Philosophy without practice is aspiration. The strategies below are not theoretical positions but actual pedagogical choices I make when designing courses, planning sessions, and working with students — each one traceable to a foundational belief about how adults learn, what early childhood educators need, and what post-secondary teaching owes its students. Where possible, I describe concrete examples from specific courses to make this connection visible.
02.STRATEGIES
Pedagogical strategies
Five strategies that anchor my teaching practice, with examples from specific courses.
01.TRAUMA-INFORMED
Trauma-Informed Pedagogy
Trauma-informed pedagogy applies the principles of trauma-informed care to the design and delivery of adult learning environments. It recognizes that learners bring histories of adversity, of systemic barriers, of relational rupture into the classroom, and that those histories shape how safety, trust, and engagement are experienced. In practice, this means designing learning spaces that are predictable, transparent, and relationally attuned; that prioritize psychological safety before cognitive challenge; and that model the same values of consistency, warmth, and non-judgment that ECE students will be asked to bring to children and families.

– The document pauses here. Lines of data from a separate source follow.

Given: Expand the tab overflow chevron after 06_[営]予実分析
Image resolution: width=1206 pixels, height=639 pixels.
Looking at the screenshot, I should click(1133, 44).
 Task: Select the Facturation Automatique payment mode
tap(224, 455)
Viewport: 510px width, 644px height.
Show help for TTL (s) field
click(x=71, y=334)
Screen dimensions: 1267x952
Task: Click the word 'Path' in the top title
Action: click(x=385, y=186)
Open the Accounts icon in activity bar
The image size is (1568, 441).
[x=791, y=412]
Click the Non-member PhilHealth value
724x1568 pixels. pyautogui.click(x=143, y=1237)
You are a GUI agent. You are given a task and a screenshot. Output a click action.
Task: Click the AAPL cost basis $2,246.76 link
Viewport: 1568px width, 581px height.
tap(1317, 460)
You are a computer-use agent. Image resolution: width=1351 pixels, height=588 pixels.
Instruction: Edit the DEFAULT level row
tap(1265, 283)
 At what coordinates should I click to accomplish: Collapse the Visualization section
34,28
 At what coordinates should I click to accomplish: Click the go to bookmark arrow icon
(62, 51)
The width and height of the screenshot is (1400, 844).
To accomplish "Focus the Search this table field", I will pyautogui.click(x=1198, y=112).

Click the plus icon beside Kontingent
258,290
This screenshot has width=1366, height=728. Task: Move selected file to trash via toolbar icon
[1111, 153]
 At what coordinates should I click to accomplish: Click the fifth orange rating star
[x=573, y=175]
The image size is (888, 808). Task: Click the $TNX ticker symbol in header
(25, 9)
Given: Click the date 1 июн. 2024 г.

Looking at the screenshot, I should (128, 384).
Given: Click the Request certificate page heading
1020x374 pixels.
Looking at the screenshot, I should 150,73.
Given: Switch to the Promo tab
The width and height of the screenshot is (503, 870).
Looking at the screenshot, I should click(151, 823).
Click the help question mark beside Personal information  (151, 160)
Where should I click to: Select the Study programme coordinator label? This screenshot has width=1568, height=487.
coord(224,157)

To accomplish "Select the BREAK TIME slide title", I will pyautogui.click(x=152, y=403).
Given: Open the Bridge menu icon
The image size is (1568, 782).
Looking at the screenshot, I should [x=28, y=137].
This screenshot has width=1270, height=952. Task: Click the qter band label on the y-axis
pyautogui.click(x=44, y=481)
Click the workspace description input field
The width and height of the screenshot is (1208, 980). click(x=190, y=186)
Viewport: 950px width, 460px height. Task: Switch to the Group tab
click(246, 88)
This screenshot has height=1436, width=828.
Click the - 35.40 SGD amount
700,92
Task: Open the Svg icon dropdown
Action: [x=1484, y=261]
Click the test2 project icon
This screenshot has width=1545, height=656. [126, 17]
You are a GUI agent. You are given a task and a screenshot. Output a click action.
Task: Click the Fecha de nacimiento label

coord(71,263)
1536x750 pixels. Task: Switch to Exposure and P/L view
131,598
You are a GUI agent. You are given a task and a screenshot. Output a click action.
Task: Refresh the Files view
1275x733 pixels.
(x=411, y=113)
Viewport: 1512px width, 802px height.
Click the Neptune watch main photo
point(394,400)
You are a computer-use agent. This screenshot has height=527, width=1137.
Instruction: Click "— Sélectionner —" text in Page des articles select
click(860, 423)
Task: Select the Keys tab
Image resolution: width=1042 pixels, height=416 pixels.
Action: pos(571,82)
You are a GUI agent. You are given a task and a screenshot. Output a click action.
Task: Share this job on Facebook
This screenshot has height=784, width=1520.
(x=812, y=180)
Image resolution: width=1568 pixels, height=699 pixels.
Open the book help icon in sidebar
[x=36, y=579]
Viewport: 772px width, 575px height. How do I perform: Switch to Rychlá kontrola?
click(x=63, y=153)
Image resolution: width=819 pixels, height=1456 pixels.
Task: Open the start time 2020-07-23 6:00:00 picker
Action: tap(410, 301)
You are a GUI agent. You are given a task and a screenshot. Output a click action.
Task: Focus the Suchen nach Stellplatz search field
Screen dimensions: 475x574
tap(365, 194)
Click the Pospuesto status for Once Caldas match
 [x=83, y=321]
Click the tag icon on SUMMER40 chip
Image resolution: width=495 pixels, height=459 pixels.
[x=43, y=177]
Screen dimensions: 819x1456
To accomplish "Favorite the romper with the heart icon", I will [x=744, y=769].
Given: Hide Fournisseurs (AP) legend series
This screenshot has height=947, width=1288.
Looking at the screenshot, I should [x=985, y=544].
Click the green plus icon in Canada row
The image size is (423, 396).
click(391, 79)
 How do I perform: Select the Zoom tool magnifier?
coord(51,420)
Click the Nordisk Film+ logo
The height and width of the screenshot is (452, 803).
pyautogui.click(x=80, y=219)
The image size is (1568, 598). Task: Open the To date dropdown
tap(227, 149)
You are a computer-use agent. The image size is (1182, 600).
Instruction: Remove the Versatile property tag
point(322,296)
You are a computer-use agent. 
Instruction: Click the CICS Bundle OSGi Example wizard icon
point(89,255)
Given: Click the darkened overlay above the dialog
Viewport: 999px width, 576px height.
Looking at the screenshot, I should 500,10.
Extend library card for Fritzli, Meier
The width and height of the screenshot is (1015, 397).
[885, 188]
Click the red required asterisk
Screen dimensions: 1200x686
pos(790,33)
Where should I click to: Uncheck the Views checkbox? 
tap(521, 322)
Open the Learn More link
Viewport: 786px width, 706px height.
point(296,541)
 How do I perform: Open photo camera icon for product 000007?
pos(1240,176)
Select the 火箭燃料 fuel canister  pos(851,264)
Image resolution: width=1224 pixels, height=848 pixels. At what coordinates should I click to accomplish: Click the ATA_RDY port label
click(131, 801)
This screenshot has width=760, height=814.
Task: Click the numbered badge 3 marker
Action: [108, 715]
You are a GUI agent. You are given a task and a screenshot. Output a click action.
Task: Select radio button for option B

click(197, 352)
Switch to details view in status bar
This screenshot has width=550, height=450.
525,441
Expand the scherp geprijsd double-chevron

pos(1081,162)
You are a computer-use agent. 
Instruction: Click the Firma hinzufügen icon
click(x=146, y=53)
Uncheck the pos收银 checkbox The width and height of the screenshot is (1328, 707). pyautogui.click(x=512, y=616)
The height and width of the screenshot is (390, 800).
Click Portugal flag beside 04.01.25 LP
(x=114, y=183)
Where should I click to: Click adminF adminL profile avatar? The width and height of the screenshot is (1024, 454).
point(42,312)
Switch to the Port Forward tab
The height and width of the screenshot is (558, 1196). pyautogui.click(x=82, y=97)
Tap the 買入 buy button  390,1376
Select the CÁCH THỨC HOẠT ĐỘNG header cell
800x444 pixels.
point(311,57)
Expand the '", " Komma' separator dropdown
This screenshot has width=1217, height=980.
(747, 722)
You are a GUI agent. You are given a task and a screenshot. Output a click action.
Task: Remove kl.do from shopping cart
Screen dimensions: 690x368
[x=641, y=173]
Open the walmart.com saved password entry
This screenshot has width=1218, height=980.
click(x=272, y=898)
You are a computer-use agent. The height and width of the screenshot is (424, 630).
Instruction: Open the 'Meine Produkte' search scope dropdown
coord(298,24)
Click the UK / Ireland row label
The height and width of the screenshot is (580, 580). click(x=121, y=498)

My commitment to trauma-informed pedagogy is grounded in both research and practice. My capstone study, Trauma-Informed Care: Perspectives of Early Childhood Educators, found that educators consistently identified their post-secondary preparation as insufficient for the relational and emotional demands of the work - pointing to a gap not just in content knowledge, but in how they were taught to be in relationship with others in a learning context. Alongside this, my years delivering parenting curriculum at the Jean Tweed Centre with women navigating recovery, housing instability, and complex trauma histories, taught me that the conditions of learning matter as much as the content. The parenting workbook I co-developed opens not with objectives or definitions, but with an affirmation of imperfection, a deliberate signal that this is a space where honesty is expected and mistakes are part of the process. I bring the same first move into every adult learning context I enter.
02.INQUIRY
Inquiry-Based Learning
Inquiry-based learning positions questions, not answers, as the engine of learning. Rather than delivering content and expecting students to receive it, I structure learning around problems, provocations, and scenarios that require students to investigate, discuss, and construct understanding. My role is not to be the authority in the room but to be the most skilled questioner in it - listening carefully to what students are saying, naming what I am hearing, and asking the next question that moves the group further.
Every module in the parenting curriculum I manualized at the Jean Tweed Centre is structured around this principle: brainstorm first, theory second. Before attachment is defined, participants are asked what trust meant to them as children and how it shaped their capacity for relationships now. Before discipline strategies are introduced, participants brainstorm what discipline looks like and how it differs from punishment - generating the distinction themselves before the curriculum names it. What I consistently found was that the group's collective knowledge was already substantial. My role was to connect what participants already knew to a theoretical framework, not to deliver that framework into a vacuum. This sequencing is the model, applied consistently across all six curriculum modules and carried directly into my approach to ECE education.
03.DOCUMENTATION
Pedagogical Documentation
Pedagogical documentation is the practice of making learning visible. Capturing, analyzing, and reflecting on the process of learning rather than only its outcomes. In ECE, documentation is a core professional competency: educators observe children, record what they notice, interpret what it means, and use that interpretation to inform their next steps. I teach this practice by embedding it in my own teaching: modeling what it looks like to pay close attention, to ask what something reveals, and to let that question shape what comes next.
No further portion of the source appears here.